To get involved in Rocket Pool governance you will need to set your voting address from your node. This is a one-time action that delegates voting to another address so they can vote on behalf of your node.

$ rocketpool node set-voting-delegate <address>

The address you use, depends on whether you are voting yourself or you are delegating your vote to an official delegate. If you are voting yourself, you will set this address to a browser-based Ethereum address (Metamask or hardware wallet). If you are delegating to an official delegate then you will follow the instructions below.

DO NOT ENTER YOUR NODE ACCOUNT/MNEMONIC INTO METAMASK. The voting delegate feature is to support security of your node.

If you are an Allnodes user you can use your node account as the voting address.
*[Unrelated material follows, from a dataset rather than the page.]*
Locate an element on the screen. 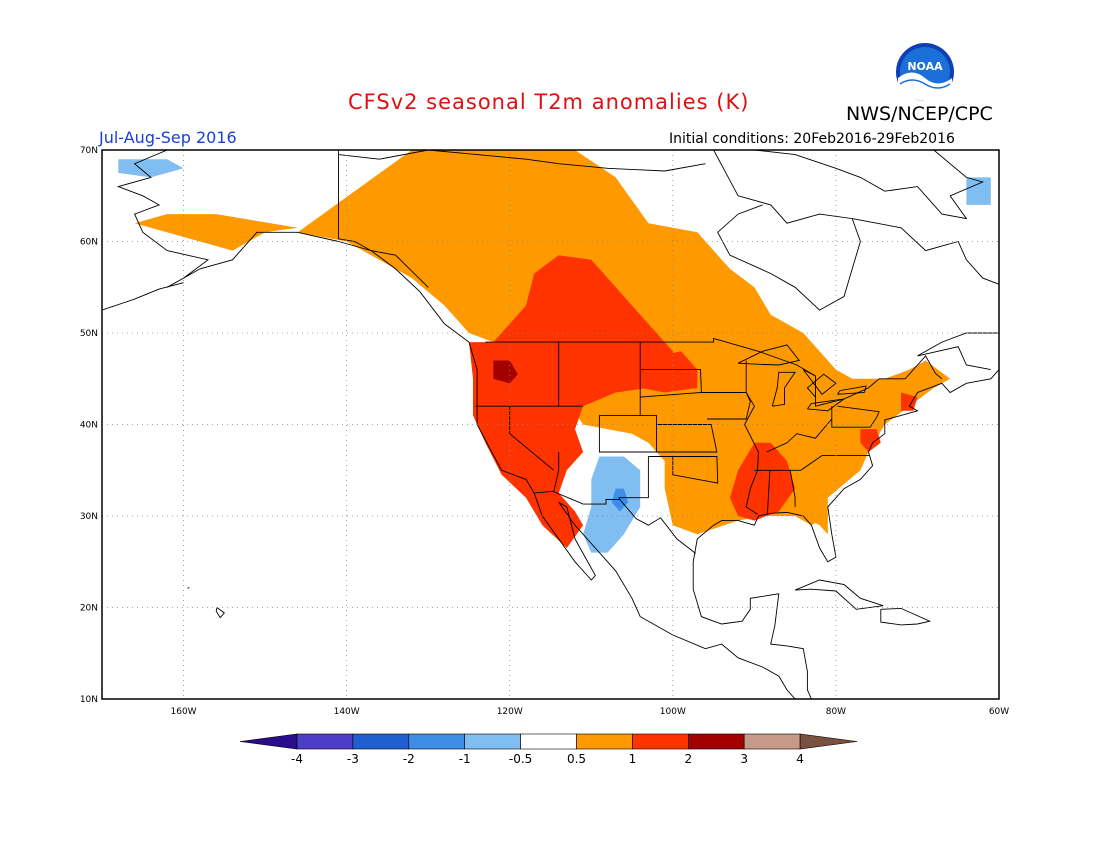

At anytime, you can reassign your voting power by setting the voting address from your node.

One limitation of Snapshot is that you must have delegated before the proposal you would like to vote on is created. So we suggest that you set up your voting address or delegate early so that you don’t miss any proposal votes.

Official Delegates

We want everyone to participate in deciding Rocket Pool’s future but we are aware that people have lives — it isn’t always possible to be active in the Rocket Pool community. For our part, we will distill and communicate proposals to help the community make informed decisions. If you feel you would prefer to delegate your vote, you can delegate to a value-aligned representative.

To support this process, we are launching a Delegate Profile page. Official delegates can nominate themselves by adding their profile to this page. Official delegates should describe why the community should delegate their vote to them. The Delegate Profile page will be opened to beta testers shortly (on Goerli). Once we have gathered and applied feedback it will be ready to invite official nominations.

We will also create a delegate introduction channel within Discord.

To be eligible to become an official delegate you must be a node operator with an effective RPL stake.

Choose your delegate wisely — large node operators already have a large influence.

The Future

A governance process is a complex system that is difficult to reason about ahead of time. Governance is hard and so it will be a continuous journey.

Phase 0 is a sandbox that facilitates discovery and experimentation but will give agency to community initiatives, reward contributors, and drive Rocket Pool forward.

We are excited to be working with the community and developing the governance process further.